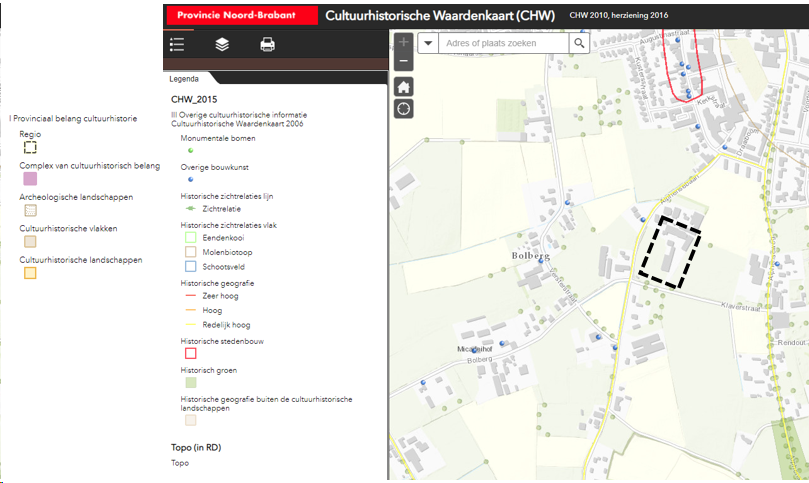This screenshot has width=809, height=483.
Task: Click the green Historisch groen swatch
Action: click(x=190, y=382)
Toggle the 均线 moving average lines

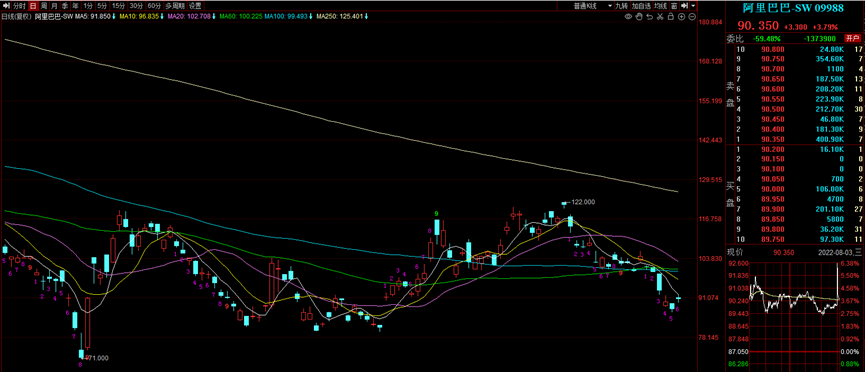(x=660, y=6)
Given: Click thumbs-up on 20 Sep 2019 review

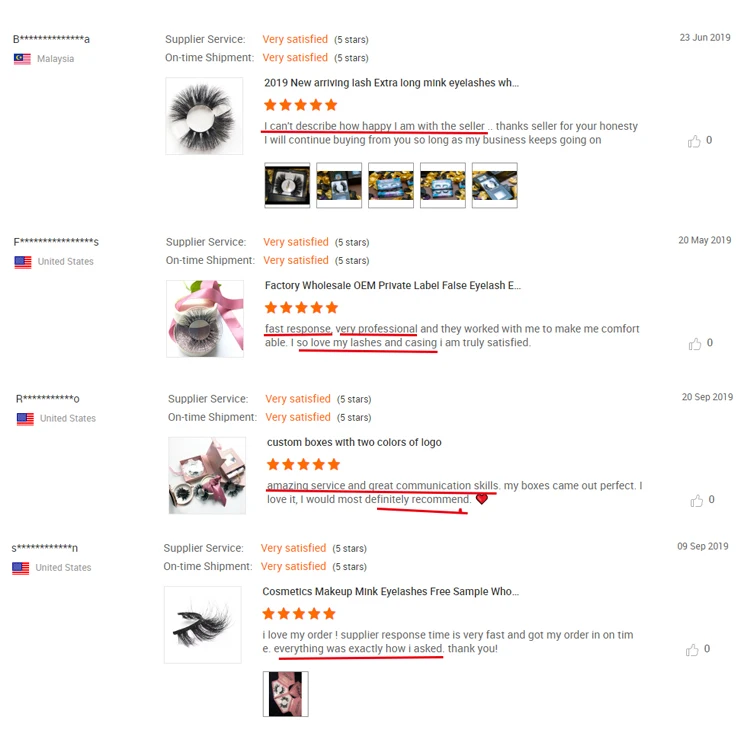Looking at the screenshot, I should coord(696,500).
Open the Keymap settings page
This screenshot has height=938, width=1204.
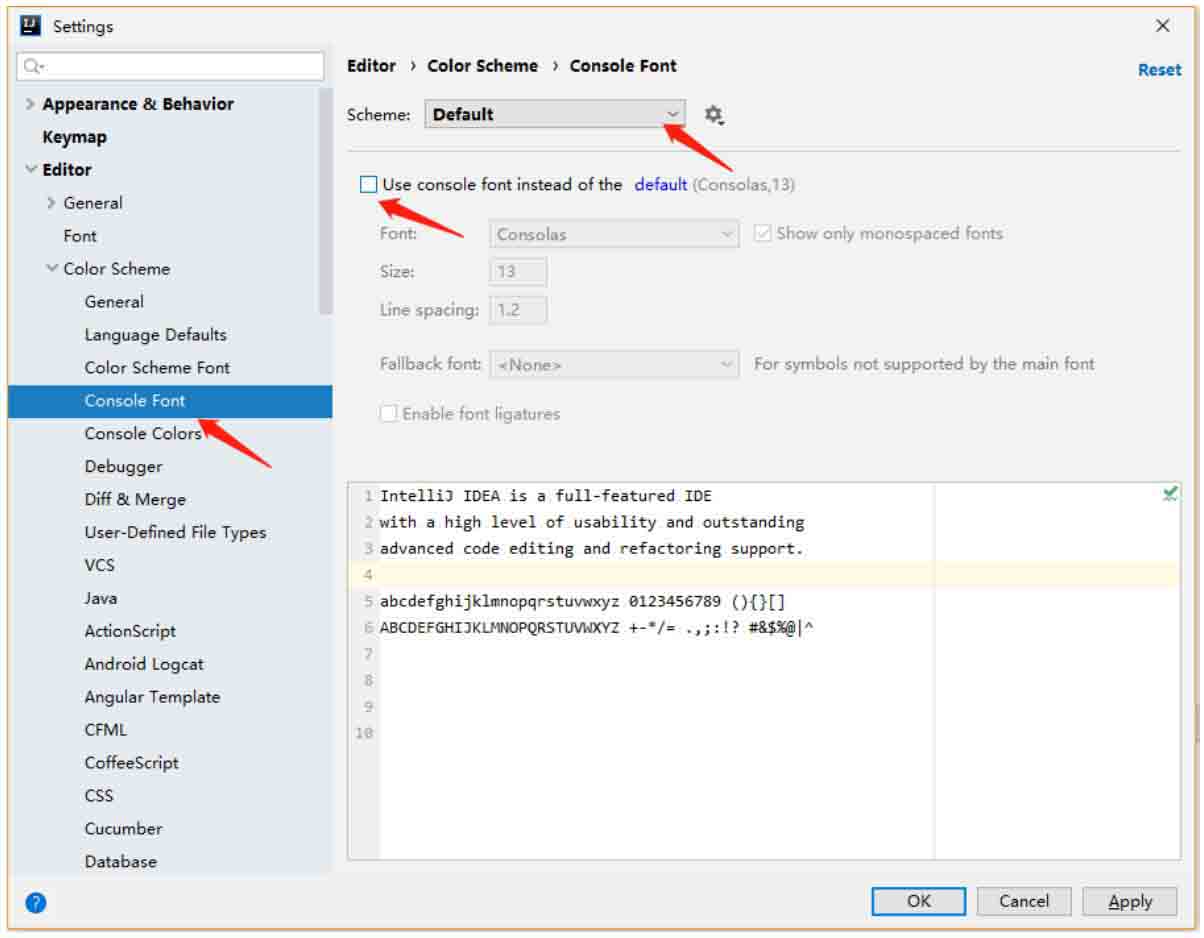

# INSTRUCTIONS TO FOLLOW
Format the text lines of all the records above as a numbered list, leaving out blank lines and the pictures.

# SOLUTION TO THE PROBLEM
1. This screenshot has width=809, height=483.
2. Task: Click the green Historisch groen swatch
3. Action: click(x=190, y=382)
4. Toggle the 均线 moving average lines
5. (x=660, y=6)
6. Given: Click thumbs-up on 20 Sep 2019 review
7. Looking at the screenshot, I should coord(696,500).
8. Open the Keymap settings page
9. This screenshot has height=938, width=1204.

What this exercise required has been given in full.